"""

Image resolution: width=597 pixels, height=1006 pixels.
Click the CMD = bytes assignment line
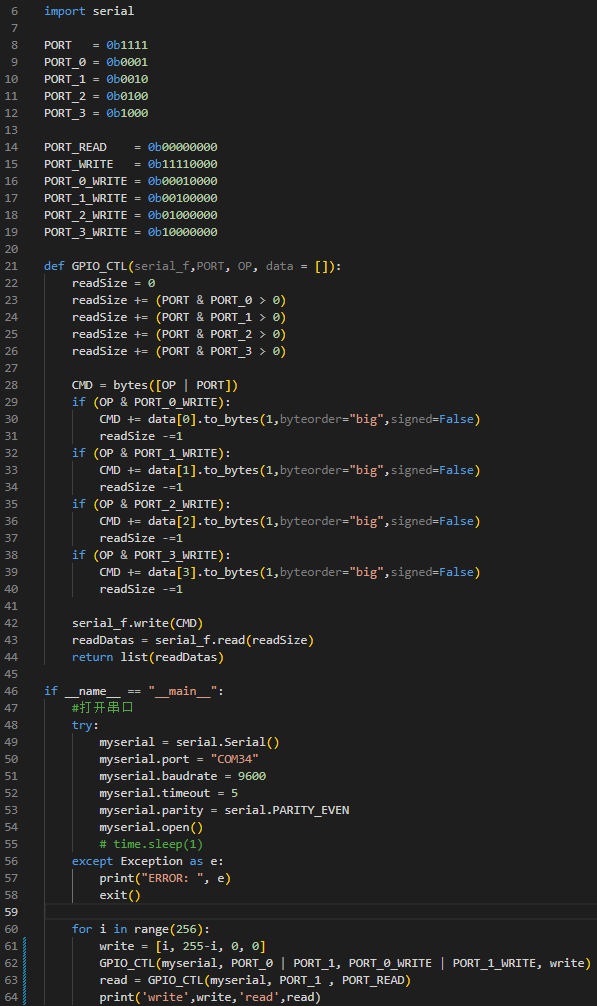(155, 385)
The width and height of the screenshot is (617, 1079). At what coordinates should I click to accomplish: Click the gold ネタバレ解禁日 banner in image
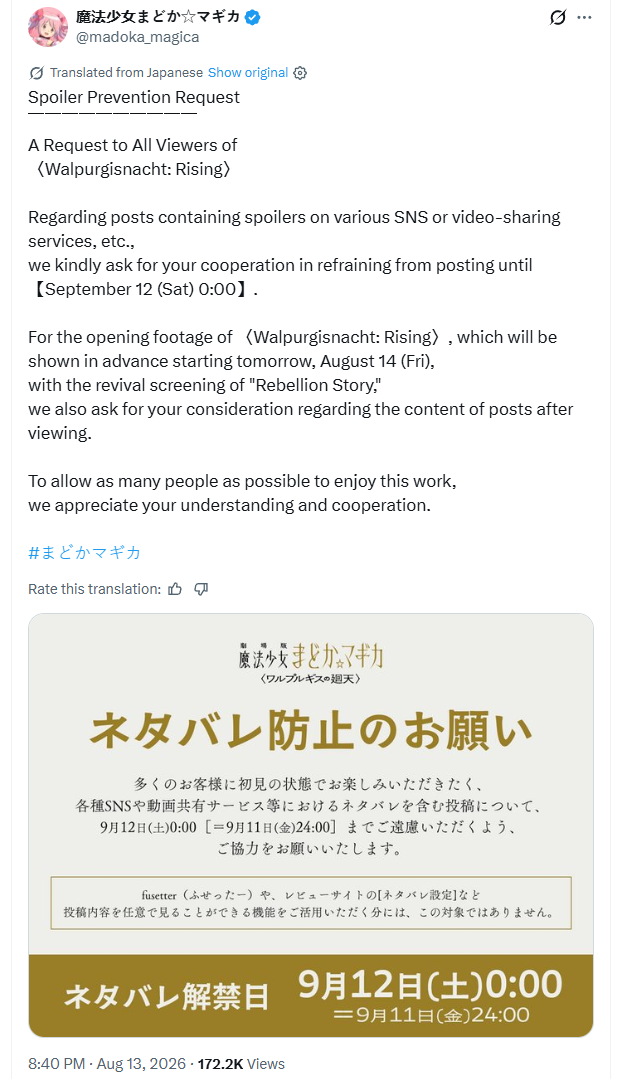pyautogui.click(x=311, y=995)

"""

_EXERCISE GOAL_: Output nothing but an exact retyping of the material, pictures excluded.

_EXERCISE ANSWER_:
Image resolution: width=597 pixels, height=1006 pixels.
Click the CMD = bytes assignment line
(155, 385)
The width and height of the screenshot is (617, 1079). At what coordinates should I click to accomplish: Click the gold ネタバレ解禁日 banner in image
pyautogui.click(x=311, y=995)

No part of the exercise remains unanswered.